[Directions for this task]
Reproduce each of the following records verbatim, without altering any line.

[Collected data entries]
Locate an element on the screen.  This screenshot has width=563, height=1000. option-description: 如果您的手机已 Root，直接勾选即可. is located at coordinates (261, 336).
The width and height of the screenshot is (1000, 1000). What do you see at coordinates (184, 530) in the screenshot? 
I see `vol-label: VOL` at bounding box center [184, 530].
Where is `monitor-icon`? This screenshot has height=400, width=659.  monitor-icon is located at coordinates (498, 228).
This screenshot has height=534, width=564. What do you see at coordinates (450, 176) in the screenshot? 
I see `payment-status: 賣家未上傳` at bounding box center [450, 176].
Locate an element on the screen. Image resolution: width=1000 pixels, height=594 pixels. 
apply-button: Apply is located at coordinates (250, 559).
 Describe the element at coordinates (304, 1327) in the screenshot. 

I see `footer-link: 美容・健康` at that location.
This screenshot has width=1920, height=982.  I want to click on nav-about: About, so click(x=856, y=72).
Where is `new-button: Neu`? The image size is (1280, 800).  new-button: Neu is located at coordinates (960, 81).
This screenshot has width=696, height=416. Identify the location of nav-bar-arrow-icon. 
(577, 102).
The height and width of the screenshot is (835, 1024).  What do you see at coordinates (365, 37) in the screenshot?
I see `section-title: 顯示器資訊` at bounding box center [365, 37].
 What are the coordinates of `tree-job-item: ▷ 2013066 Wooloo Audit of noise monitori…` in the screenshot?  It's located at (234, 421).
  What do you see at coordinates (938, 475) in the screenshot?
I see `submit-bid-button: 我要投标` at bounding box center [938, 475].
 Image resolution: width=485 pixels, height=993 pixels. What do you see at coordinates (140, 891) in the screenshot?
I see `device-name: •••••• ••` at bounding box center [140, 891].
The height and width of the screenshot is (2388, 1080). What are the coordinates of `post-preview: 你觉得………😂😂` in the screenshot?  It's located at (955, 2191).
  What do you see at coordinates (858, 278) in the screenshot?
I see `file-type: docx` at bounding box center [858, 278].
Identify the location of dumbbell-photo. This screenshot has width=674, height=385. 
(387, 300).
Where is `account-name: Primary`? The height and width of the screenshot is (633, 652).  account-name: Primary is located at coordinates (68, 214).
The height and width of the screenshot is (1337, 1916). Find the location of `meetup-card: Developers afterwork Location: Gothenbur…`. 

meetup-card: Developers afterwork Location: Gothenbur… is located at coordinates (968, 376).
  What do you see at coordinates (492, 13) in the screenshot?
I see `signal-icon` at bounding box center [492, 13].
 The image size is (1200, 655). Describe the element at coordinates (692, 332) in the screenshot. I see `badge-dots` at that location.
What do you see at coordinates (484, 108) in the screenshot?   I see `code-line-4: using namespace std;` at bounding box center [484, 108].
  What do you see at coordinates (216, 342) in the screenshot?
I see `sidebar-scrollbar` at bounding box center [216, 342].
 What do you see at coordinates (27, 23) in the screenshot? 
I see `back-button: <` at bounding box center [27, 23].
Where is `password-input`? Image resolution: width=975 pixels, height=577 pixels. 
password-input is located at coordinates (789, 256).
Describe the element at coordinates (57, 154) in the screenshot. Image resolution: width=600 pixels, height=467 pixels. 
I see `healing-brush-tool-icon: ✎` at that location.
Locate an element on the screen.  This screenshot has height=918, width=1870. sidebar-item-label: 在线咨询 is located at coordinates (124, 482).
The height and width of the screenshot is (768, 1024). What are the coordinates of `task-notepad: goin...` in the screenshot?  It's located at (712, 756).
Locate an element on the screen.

[Task response]
Locate an element on the screen.  This screenshot has width=563, height=1000. option-description: 如果您的手机已 Root，直接勾选即可. is located at coordinates (261, 336).
The width and height of the screenshot is (1000, 1000). What do you see at coordinates (184, 530) in the screenshot? 
I see `vol-label: VOL` at bounding box center [184, 530].
Where is `monitor-icon`? This screenshot has height=400, width=659.  monitor-icon is located at coordinates (498, 228).
This screenshot has height=534, width=564. What do you see at coordinates (450, 176) in the screenshot? 
I see `payment-status: 賣家未上傳` at bounding box center [450, 176].
Locate an element on the screen. Image resolution: width=1000 pixels, height=594 pixels. 
apply-button: Apply is located at coordinates (250, 559).
 Describe the element at coordinates (304, 1327) in the screenshot. 

I see `footer-link: 美容・健康` at that location.
This screenshot has width=1920, height=982.  I want to click on nav-about: About, so click(x=856, y=72).
Where is `new-button: Neu`? The image size is (1280, 800).  new-button: Neu is located at coordinates (960, 81).
This screenshot has width=696, height=416. Identify the location of nav-bar-arrow-icon. 
(577, 102).
The height and width of the screenshot is (835, 1024).  What do you see at coordinates (365, 37) in the screenshot?
I see `section-title: 顯示器資訊` at bounding box center [365, 37].
 What are the coordinates of `tree-job-item: ▷ 2013066 Wooloo Audit of noise monitori…` in the screenshot?  It's located at (234, 421).
  What do you see at coordinates (938, 475) in the screenshot?
I see `submit-bid-button: 我要投标` at bounding box center [938, 475].
 Image resolution: width=485 pixels, height=993 pixels. What do you see at coordinates (140, 891) in the screenshot?
I see `device-name: •••••• ••` at bounding box center [140, 891].
The height and width of the screenshot is (2388, 1080). What are the coordinates of `post-preview: 你觉得………😂😂` in the screenshot?  It's located at (955, 2191).
  What do you see at coordinates (858, 278) in the screenshot?
I see `file-type: docx` at bounding box center [858, 278].
Identify the location of dumbbell-photo. This screenshot has width=674, height=385. 
(387, 300).
Where is `account-name: Primary`? The height and width of the screenshot is (633, 652).  account-name: Primary is located at coordinates (68, 214).
The height and width of the screenshot is (1337, 1916). Find the location of `meetup-card: Developers afterwork Location: Gothenbur…`. 

meetup-card: Developers afterwork Location: Gothenbur… is located at coordinates (968, 376).
  What do you see at coordinates (492, 13) in the screenshot?
I see `signal-icon` at bounding box center [492, 13].
 The image size is (1200, 655). Describe the element at coordinates (692, 332) in the screenshot. I see `badge-dots` at that location.
What do you see at coordinates (484, 108) in the screenshot?   I see `code-line-4: using namespace std;` at bounding box center [484, 108].
  What do you see at coordinates (216, 342) in the screenshot?
I see `sidebar-scrollbar` at bounding box center [216, 342].
 What do you see at coordinates (27, 23) in the screenshot? 
I see `back-button: <` at bounding box center [27, 23].
Where is `password-input`? Image resolution: width=975 pixels, height=577 pixels. 
password-input is located at coordinates (789, 256).
Describe the element at coordinates (57, 154) in the screenshot. Image resolution: width=600 pixels, height=467 pixels. 
I see `healing-brush-tool-icon: ✎` at that location.
Locate an element on the screen.  This screenshot has height=918, width=1870. sidebar-item-label: 在线咨询 is located at coordinates (124, 482).
The height and width of the screenshot is (768, 1024). What are the coordinates of `task-notepad: goin...` in the screenshot?  It's located at (712, 756).
Locate an element on the screen.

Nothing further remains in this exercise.